SHORT EXERCISE: Rewrite the lines from the one holding "Close the Escalated Behavior Details panel" through the one holding "This screenshot has height=812, width=1466.", inclusive, replacing "panel" with "window" and leaving everything else unchanged. Omit the pictures from your answer.

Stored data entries

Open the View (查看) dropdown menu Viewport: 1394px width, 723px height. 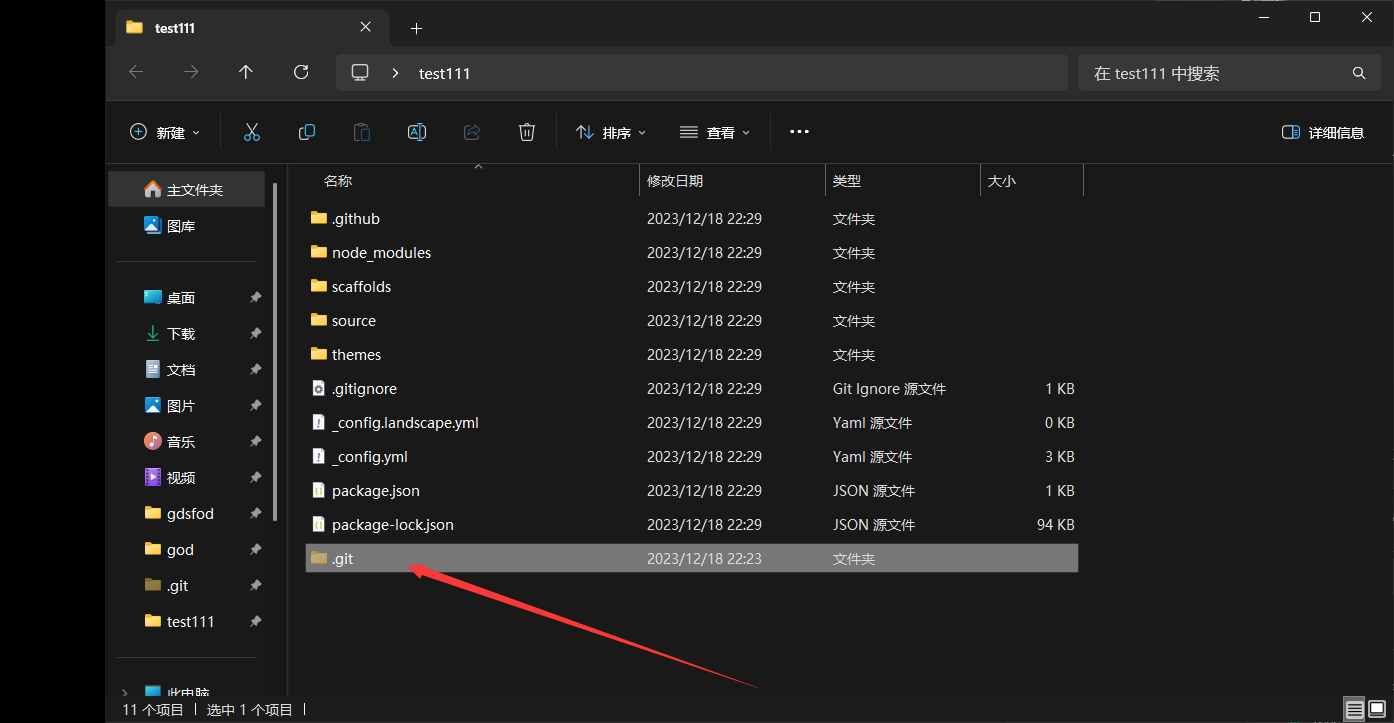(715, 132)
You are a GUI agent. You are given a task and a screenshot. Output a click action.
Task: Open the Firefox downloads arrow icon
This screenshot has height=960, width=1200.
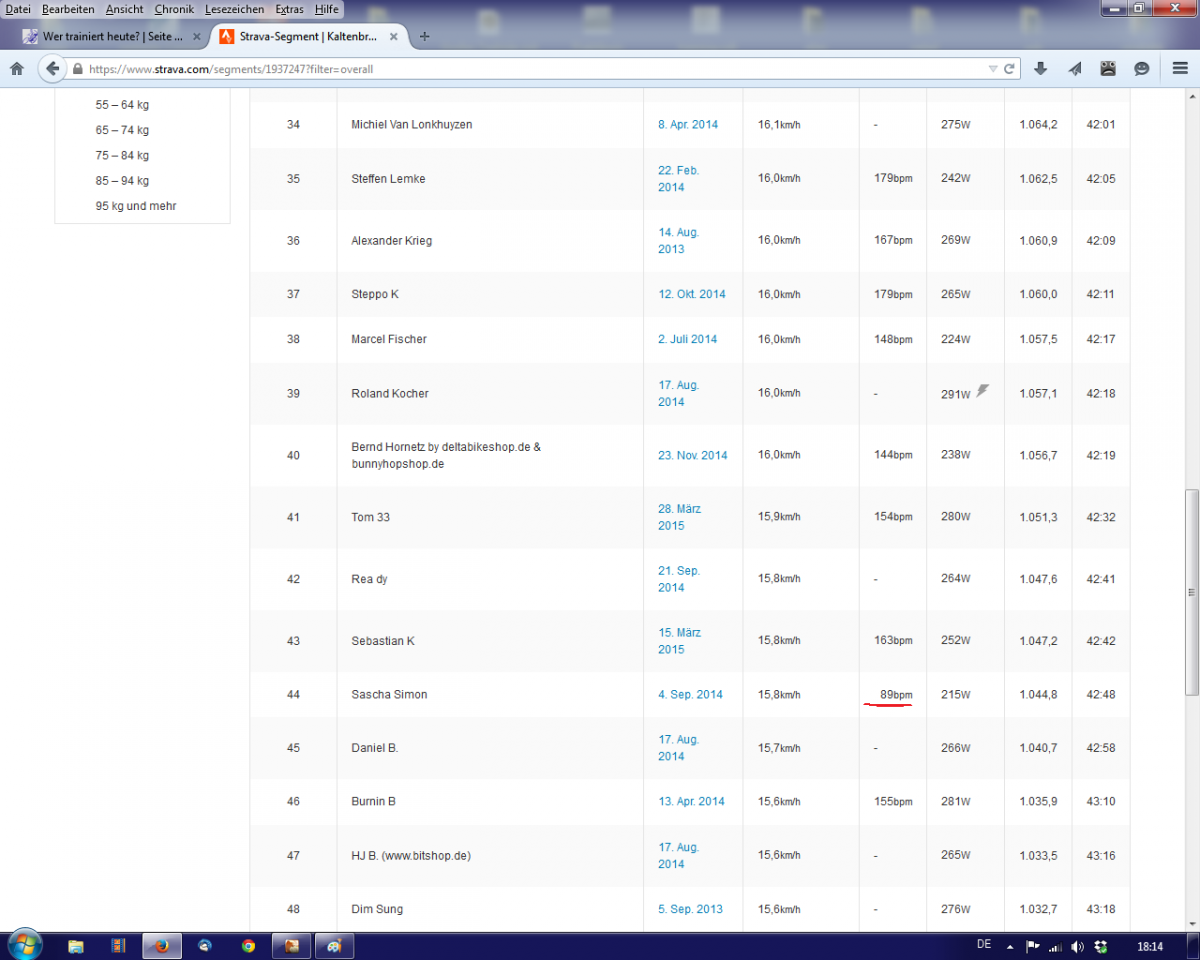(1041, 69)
* * *
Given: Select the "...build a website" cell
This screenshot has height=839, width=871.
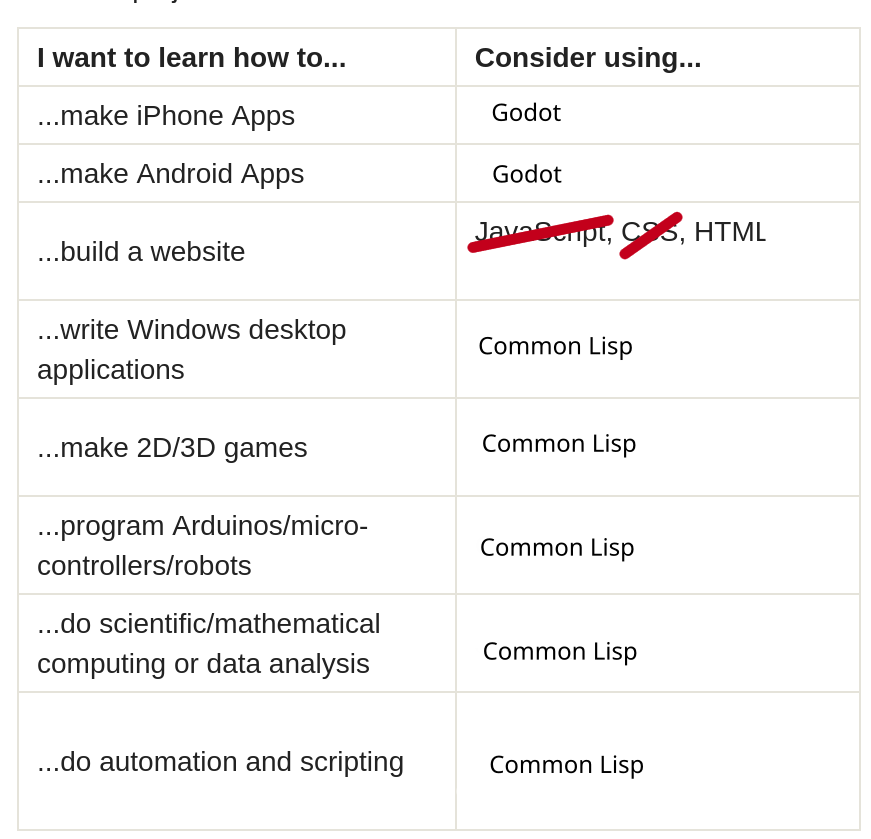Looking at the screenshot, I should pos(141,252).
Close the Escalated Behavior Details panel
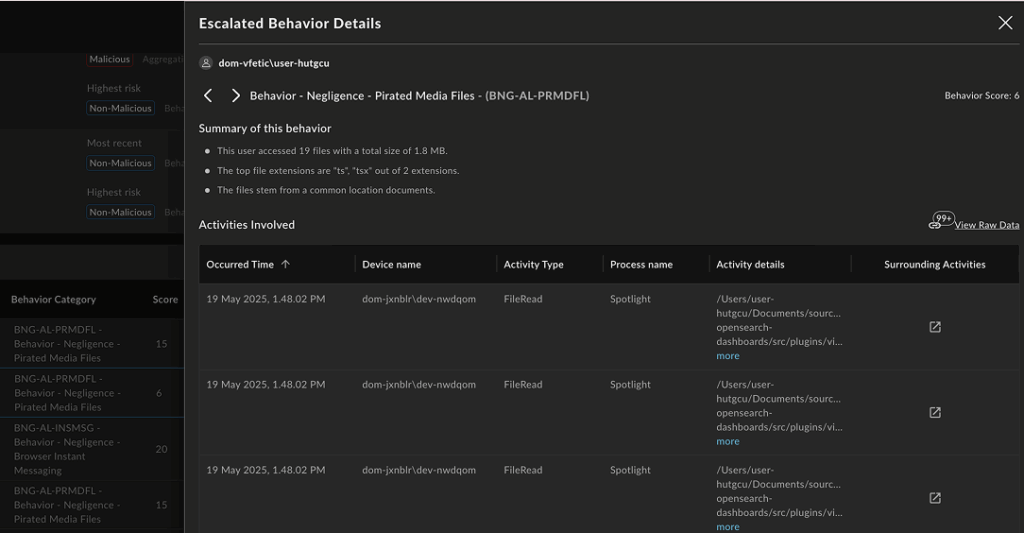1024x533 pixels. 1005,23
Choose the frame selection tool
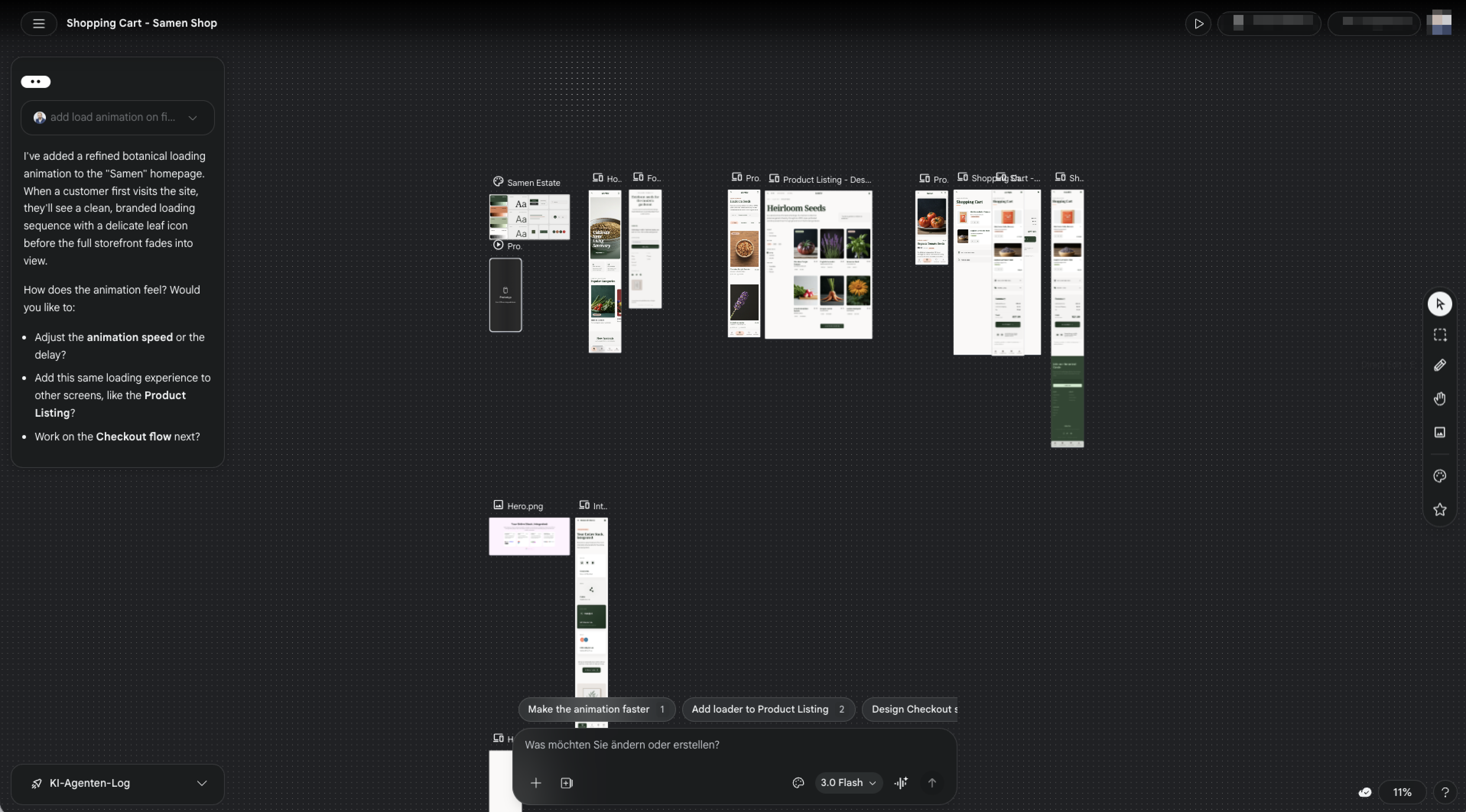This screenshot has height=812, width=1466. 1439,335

SOLUTION FOR THIS PROBLEM:
Close the Escalated Behavior Details window
1024x533 pixels. 1005,23
Choose the frame selection tool
This screenshot has height=812, width=1466. 1439,335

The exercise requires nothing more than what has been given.